Open brvpuyve opened 3 years ago
Hi Bart, did you get any help with this?
I suspect you could use the field characteristics[pooled sample]
and list in it all the samples that are pooled (SN=sample 1,sample 2, … sample 9
were "sample n" is the value of the corresponding sample in source name
).
For the relative quantities I am not sure. Others may have better ideas. Maybe you could use the key QY=
to indicate relative quantity (like in characteristics[spiked compound]
), but I am not sure how to make the sample names correspond to the quantities.
Also, I don't know how to do if one of the pooled samples is not analysed alone (so there is no .raw file associated to one of the sample names).

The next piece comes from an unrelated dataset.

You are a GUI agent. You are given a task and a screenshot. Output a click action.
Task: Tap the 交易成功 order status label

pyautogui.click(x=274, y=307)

Hi @mlocardpaulet @brvpuyve :
First, my apologies for the late reply, I was OFF for a couple of weeks. I was discussing a some weeks ago about with @anjaf about how to represent multiplexed samples in an experiment.
We have two options here:
1- Represent each sample as an independent sample, adding a characteristics to the sample called characteristics[concentration of]
and link each sample to the same data file. The characteristics[organism]
will be different for each sample. This is actually a clean representation because each sample has its own row and can be represented with more characteristics. It has differences with the current pooled
approach mentioned by @mlocardpaulet because in the pooled approach samples are used multiple times in their corresponding channel + in the pooled.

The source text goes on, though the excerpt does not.